Entries for locating text and elements
'''
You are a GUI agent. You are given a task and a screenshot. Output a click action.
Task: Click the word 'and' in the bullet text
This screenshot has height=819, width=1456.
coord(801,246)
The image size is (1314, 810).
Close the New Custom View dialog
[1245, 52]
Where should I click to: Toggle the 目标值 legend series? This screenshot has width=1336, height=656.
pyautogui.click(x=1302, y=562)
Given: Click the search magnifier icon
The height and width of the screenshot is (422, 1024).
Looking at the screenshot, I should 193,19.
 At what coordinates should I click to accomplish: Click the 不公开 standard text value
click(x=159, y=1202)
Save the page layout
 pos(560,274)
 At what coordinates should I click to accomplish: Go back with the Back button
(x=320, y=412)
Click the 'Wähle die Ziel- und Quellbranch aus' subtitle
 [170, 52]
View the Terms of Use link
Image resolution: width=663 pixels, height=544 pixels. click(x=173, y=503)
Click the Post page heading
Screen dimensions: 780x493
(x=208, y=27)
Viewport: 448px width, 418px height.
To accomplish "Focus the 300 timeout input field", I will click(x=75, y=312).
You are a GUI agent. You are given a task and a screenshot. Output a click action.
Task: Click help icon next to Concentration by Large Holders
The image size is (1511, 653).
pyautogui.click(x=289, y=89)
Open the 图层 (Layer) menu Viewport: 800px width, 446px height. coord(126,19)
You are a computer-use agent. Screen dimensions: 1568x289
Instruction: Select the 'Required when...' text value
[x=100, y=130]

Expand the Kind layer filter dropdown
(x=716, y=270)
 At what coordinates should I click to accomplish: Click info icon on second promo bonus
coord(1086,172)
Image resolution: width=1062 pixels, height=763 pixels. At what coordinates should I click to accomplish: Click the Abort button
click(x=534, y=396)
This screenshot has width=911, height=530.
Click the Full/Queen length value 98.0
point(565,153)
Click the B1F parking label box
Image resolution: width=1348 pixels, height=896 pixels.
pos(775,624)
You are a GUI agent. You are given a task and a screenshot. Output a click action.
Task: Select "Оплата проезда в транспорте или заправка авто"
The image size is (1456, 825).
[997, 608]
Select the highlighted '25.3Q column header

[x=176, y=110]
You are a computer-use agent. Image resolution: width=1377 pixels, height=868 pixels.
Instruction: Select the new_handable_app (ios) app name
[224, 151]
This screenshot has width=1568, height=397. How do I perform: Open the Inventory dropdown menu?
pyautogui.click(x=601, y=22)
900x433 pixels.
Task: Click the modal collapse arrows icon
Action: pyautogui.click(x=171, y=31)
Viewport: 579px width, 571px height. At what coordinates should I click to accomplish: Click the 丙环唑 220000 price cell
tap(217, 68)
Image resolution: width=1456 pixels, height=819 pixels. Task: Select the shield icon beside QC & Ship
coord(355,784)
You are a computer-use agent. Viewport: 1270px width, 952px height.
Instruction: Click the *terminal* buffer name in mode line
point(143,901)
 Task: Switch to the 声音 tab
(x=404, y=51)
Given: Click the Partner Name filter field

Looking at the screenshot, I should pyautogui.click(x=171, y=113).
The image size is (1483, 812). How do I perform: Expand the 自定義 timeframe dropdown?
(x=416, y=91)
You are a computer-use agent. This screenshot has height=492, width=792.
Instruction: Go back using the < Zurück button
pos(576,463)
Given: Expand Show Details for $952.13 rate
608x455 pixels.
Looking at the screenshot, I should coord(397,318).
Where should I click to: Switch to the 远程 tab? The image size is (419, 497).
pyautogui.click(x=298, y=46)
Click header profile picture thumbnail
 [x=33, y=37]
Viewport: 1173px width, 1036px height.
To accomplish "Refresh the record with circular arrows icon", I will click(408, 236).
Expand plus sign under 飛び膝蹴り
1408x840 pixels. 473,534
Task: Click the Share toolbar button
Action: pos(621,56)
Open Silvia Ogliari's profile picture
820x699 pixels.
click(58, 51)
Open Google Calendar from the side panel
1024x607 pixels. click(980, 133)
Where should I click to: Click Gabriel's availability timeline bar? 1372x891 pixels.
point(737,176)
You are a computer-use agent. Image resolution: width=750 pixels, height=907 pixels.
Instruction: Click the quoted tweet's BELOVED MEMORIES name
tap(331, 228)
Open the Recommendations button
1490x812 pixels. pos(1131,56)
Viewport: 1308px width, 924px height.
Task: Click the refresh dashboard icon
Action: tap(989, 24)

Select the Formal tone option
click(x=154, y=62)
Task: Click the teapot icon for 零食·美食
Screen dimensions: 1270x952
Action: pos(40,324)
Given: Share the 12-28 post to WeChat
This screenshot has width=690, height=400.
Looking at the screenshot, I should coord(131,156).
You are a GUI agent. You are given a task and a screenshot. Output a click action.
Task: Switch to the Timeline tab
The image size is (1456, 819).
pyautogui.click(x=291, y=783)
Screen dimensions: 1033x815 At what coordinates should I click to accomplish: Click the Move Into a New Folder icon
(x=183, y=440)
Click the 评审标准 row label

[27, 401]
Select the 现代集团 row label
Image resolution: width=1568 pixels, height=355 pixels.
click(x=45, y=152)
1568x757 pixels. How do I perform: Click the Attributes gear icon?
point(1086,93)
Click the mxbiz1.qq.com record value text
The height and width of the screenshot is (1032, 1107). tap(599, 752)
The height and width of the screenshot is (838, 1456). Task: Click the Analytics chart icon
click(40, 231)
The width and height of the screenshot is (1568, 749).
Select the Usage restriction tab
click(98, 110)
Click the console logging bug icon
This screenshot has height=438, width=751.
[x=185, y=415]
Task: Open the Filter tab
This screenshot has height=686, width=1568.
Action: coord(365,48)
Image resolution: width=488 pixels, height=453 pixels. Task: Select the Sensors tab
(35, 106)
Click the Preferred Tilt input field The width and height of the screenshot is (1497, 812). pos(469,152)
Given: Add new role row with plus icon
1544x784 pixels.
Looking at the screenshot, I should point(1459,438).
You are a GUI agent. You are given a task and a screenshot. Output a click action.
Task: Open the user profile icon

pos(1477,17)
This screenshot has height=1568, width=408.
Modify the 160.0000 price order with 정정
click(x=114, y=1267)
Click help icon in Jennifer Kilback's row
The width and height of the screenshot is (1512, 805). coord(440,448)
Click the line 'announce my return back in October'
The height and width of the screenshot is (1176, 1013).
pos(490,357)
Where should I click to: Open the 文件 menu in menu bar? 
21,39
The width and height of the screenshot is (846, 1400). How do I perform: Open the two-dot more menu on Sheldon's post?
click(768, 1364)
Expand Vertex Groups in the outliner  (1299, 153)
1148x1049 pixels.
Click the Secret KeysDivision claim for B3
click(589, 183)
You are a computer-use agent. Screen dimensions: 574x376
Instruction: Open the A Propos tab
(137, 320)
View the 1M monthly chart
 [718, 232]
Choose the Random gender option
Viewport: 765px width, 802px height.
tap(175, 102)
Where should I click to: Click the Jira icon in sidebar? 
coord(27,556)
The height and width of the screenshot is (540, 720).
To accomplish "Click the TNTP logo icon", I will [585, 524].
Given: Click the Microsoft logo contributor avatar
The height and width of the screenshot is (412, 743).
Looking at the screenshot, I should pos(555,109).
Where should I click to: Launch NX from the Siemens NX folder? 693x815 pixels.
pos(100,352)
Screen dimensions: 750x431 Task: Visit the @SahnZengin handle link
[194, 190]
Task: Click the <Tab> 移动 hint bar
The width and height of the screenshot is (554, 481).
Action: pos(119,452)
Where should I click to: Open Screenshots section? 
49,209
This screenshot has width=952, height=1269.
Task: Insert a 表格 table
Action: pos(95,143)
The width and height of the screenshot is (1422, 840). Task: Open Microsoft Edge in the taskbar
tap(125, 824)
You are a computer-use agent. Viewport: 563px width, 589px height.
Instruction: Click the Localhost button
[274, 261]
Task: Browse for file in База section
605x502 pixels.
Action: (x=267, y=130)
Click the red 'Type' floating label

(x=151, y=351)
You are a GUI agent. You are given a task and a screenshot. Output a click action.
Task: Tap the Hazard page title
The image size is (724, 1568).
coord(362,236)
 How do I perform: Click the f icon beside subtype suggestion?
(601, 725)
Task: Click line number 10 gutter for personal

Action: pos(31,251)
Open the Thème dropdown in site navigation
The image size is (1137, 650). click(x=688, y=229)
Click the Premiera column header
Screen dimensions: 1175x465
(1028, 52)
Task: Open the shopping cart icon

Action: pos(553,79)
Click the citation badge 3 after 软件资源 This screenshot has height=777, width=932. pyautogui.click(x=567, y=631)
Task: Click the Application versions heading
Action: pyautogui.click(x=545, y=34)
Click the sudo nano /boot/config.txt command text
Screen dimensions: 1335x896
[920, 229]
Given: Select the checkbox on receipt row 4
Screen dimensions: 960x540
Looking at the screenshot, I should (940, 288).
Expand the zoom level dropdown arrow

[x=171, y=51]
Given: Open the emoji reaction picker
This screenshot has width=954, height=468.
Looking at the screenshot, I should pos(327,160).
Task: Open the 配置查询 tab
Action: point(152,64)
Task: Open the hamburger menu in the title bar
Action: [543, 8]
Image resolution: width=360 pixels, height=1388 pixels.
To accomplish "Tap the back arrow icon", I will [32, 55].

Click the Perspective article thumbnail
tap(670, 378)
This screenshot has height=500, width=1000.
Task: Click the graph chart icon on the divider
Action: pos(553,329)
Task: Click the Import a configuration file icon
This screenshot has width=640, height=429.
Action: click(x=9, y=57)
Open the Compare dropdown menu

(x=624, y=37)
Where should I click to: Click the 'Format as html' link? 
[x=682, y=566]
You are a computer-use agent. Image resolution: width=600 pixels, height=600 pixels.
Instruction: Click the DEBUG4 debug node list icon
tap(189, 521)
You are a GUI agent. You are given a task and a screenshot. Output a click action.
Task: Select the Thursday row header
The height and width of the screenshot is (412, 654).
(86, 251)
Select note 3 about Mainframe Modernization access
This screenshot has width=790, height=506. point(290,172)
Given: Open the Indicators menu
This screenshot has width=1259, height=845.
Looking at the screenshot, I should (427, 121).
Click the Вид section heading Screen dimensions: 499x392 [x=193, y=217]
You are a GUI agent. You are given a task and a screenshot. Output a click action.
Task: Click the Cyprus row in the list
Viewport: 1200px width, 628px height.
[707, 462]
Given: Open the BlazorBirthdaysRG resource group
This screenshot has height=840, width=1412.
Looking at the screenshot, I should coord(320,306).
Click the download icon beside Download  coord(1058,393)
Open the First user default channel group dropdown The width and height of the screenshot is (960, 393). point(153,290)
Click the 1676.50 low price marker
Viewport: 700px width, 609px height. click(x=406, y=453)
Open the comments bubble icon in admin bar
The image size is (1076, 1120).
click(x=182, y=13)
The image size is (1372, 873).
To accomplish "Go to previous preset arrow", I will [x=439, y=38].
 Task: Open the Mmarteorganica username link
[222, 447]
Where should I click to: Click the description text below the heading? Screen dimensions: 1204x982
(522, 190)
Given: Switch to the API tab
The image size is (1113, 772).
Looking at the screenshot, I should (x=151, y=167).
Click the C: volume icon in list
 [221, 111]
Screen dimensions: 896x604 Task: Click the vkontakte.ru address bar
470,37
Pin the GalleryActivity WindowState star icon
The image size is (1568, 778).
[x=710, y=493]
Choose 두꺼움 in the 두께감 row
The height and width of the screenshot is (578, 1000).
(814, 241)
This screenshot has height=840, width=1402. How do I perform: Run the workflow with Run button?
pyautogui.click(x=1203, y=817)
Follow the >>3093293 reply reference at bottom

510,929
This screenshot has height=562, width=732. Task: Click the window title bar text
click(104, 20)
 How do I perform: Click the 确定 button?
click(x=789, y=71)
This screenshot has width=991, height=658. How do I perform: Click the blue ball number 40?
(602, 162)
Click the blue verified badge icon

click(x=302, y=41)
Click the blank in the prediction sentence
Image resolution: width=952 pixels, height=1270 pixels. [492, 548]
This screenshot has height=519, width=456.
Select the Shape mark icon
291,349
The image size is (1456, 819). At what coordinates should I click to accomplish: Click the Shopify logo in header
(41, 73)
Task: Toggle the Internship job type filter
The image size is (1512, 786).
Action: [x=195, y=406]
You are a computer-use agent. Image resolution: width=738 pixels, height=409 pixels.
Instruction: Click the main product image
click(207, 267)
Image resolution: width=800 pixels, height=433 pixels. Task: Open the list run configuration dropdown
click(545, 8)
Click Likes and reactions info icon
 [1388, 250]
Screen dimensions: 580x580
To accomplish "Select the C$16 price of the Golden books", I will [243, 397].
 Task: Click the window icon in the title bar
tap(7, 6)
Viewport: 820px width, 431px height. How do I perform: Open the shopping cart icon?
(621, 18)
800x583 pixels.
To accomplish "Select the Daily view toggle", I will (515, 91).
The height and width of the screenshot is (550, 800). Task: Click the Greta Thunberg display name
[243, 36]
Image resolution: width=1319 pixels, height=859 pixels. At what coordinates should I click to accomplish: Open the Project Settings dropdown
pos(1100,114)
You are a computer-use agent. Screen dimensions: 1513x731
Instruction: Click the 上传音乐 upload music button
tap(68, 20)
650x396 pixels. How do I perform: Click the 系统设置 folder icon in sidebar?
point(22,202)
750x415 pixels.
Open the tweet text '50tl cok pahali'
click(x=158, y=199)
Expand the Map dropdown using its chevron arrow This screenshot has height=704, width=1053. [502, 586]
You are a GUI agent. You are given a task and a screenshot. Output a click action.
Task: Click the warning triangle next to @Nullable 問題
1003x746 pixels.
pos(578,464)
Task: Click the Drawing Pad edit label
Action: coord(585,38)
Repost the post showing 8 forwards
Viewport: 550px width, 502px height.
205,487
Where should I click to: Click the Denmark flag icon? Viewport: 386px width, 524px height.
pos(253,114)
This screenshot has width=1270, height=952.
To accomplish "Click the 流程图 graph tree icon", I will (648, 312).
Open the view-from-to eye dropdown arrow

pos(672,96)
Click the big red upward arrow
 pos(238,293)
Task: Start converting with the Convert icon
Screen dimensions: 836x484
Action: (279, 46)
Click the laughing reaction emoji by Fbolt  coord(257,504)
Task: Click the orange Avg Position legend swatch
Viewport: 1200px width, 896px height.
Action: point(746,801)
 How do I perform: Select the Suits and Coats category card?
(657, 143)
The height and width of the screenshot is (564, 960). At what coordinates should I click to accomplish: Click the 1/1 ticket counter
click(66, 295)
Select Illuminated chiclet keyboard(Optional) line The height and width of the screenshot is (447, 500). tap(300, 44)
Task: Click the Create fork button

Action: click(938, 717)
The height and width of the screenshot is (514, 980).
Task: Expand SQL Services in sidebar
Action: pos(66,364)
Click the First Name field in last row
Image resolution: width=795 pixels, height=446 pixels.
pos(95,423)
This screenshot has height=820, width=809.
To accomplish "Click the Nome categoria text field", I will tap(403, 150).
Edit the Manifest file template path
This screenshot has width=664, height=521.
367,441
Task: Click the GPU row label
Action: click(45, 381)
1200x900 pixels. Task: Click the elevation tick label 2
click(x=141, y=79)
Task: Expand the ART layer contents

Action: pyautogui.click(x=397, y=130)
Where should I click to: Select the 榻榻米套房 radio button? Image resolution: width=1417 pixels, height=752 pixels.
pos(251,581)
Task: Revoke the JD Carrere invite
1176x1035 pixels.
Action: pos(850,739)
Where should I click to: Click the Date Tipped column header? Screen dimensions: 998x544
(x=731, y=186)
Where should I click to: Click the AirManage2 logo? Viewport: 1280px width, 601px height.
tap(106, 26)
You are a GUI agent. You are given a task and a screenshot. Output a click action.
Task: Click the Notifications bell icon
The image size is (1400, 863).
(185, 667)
'''
### What is expected
Output the items starting with the line containing "Screen dimensions: 580x580" and continuing through the line containing "Expand the Map" as a Markdown table with columns Row and Line, one numbered row per line, leaving out any blank lines.

### The solution
| Row | Line |
|---|---|
| 1 | Screen dimensions: 580x580 |
| 2 | To accomplish "Select the C$16 price of the Golden books", I will [243, 397]. |
| 3 |  Task: Click the window icon in the title bar |
| 4 | tap(7, 6) |
| 5 | Viewport: 820px width, 431px height. How do I perform: Open the shopping cart icon? |
| 6 | (621, 18) |
| 7 | 800x583 pixels. |
| 8 | To accomplish "Select the Daily view toggle", I will (515, 91). |
| 9 | The height and width of the screenshot is (550, 800). Task: Click the Greta Thunberg display name |
| 10 | [243, 36] |
| 11 | Image resolution: width=1319 pixels, height=859 pixels. At what coordinates should I click to accomplish: Open the Project Settings dropdown |
| 12 | pos(1100,114) |
| 13 | You are a computer-use agent. Screen dimensions: 1513x731 |
| 14 | Instruction: Click the 上传音乐 upload music button |
| 15 | tap(68, 20) |
| 16 | 650x396 pixels. How do I perform: Click the 系统设置 folder icon in sidebar? |
| 17 | point(22,202) |
| 18 | 750x415 pixels. |
| 19 | Open the tweet text '50tl cok pahali' |
| 20 | click(x=158, y=199) |
| 21 | Expand the Map dropdown using its chevron arrow This screenshot has height=704, width=1053. [502, 586] |